Some observations: it feels like capabilities robustness is one of the big things that makes deception dangerous, because it means that the model can figure out plans that you never intended for it to learn (something not very capabilities robust would just never learn how to deceive if you don’t show it). This feels like the critical controller/search-process difference: controller generalization across states is dependent on the generalization abilities of the model architecture, whereas search processes let you think about the particular state you find yourself in. The actions that lead to deception are extremely OOD, and a controller would have a hard time executing the strategy reliably without first having seen it, unless NN generalization is wildly better than I’m anticipating.
Real world objectives is definitely another big chunk of deception danger; caring about the real world leads to nonmyopic behavior (though maybe we’re worried about other causes of nonmyopia too? not sure tbh), I’m actually not sure how I feel about generality: on the one hand, it feels intuitive that systems that are only able to represent one objective have got to be in some sense less able to become more powerful just by thinking more; on the other hand I don’t know what a rigorous argument for this would look like.

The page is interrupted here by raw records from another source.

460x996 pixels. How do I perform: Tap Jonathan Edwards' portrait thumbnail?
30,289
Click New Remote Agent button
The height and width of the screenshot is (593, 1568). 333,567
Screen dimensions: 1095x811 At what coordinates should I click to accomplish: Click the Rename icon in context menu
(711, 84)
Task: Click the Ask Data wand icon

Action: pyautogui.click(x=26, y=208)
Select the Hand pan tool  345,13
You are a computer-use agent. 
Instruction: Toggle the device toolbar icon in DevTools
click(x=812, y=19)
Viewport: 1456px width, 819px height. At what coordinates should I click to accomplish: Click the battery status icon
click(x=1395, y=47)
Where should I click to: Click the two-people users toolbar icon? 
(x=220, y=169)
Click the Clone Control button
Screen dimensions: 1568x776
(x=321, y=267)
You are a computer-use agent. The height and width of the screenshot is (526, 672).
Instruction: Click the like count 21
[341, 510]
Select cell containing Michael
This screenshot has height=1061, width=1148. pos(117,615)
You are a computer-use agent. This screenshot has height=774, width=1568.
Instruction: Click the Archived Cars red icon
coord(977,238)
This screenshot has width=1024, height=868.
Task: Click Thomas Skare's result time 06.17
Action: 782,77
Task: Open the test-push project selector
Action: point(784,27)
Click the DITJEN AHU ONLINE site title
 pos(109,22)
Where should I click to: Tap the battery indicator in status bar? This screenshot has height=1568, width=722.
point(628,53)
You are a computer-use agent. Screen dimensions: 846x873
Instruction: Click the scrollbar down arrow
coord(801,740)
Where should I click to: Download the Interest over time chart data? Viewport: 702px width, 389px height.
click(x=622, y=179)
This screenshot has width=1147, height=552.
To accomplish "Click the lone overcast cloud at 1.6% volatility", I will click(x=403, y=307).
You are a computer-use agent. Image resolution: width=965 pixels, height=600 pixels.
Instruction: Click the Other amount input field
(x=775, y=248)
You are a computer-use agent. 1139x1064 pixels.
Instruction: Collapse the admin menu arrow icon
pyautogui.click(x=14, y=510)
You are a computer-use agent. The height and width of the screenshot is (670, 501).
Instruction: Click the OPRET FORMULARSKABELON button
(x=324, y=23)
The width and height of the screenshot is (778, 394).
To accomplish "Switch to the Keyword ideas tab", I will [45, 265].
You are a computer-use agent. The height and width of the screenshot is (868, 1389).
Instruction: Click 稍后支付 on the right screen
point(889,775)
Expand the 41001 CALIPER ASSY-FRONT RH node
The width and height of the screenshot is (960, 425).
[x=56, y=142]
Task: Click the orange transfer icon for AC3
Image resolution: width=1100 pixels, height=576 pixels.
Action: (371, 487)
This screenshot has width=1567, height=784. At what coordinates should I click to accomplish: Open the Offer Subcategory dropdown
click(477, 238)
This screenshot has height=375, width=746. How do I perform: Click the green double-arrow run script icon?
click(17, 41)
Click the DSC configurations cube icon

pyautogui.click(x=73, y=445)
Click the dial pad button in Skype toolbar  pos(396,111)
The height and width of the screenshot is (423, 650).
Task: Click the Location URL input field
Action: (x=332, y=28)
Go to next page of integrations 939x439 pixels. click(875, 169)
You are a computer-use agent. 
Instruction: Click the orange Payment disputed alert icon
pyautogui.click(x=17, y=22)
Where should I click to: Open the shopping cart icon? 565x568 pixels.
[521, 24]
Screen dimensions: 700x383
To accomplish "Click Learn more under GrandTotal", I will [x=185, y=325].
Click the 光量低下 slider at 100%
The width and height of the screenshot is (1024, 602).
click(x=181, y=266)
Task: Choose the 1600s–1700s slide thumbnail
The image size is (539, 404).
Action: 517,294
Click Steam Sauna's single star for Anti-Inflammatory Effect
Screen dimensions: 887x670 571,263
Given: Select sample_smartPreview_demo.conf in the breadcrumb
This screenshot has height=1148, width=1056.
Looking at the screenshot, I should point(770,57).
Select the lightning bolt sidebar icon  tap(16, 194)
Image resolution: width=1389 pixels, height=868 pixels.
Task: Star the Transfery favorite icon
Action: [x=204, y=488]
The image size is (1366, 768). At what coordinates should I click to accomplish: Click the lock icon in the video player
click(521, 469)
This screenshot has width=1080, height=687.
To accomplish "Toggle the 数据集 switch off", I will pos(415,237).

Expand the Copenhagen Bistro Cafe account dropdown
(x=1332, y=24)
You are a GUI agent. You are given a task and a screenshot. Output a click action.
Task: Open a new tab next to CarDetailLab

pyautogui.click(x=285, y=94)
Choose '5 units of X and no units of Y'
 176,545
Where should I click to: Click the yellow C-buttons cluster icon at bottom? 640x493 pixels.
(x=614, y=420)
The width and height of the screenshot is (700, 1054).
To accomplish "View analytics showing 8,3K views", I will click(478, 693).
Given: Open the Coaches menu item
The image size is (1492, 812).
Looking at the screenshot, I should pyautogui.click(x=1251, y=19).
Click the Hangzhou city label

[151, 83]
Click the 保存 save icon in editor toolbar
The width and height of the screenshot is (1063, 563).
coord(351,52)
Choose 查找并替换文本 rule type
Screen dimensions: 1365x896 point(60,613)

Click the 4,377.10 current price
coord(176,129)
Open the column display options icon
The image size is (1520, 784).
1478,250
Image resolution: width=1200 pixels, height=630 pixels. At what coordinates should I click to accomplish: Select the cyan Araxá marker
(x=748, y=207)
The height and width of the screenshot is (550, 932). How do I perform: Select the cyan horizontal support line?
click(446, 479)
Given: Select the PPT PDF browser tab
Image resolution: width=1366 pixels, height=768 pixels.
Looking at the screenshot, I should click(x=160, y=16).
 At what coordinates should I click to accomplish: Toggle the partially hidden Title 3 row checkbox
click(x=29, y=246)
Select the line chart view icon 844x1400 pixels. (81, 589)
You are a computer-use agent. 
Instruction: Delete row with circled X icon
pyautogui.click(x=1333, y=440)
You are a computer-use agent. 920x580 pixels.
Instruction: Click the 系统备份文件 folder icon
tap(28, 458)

I think the intuition relates to the idea of general reasoning machinery being the same across lots of tasks, and this machinery being necessary to do better by thinking harder, and so any model without this machinery must be weaker in some sense. I think this feeds into capabilities robustness (or lack thereof) too.
Examples of where things fall on these axes:
A rock would be none of the properties.
A pure controller (i.e a thermostat, “pile of heuristics”) can be competent, but not as capabilities robust, not general at all, and have objectives over the real world.
An analytic equation solver would be perfectly competent and capablilities robust (if it always works), not very general (it can only solve equations), and not be capable of having real world objectives.
A search based process can be competent, would be more capabilities robust and general, and may have objectives over the real world.
A deceptive optimizer is competent, capabilities robust, and definitely has real world objectives
Another generator-discriminator gap: telling whether an outcome is good (outcome->R) is much easier than coming up with plans to achieve good outcomes. Telling whether a plan is good (plan->R) is much harder, because you need a world model (plan->outcome) as well, but for very difficult tasks it still seems easier than just coming up with good plans off the bat. However, it feels like the world model is the hardest part here, not just because of embeddedness problems, but in general because knowing the consequences of your actions is really really hard. So it seems like for most consequentialist optimizers, the quality of the world model actually becomes the main thing that matters.
This also suggests another dimension along which to classify our optimizers: the degree to which they care about consequences in the future (I want to say myopia but that term is already way too overloaded). This is relevant because the further in the future you care about, the more robust your world model has to be, as errors accumulate the more steps you roll the model out (or the more abstraction you do along the time axis). Very low confidence but maybe this suggests that mesaoptimizers probably won’t care about things very far in the future because building a robust world model is hard and so perform worse on the training distribution, so SGD pushes for more myopic mesaobjectives? Though note, this kind of myopia is not quite the kind we need for models to avoid caring about the real world/coordinating with itself.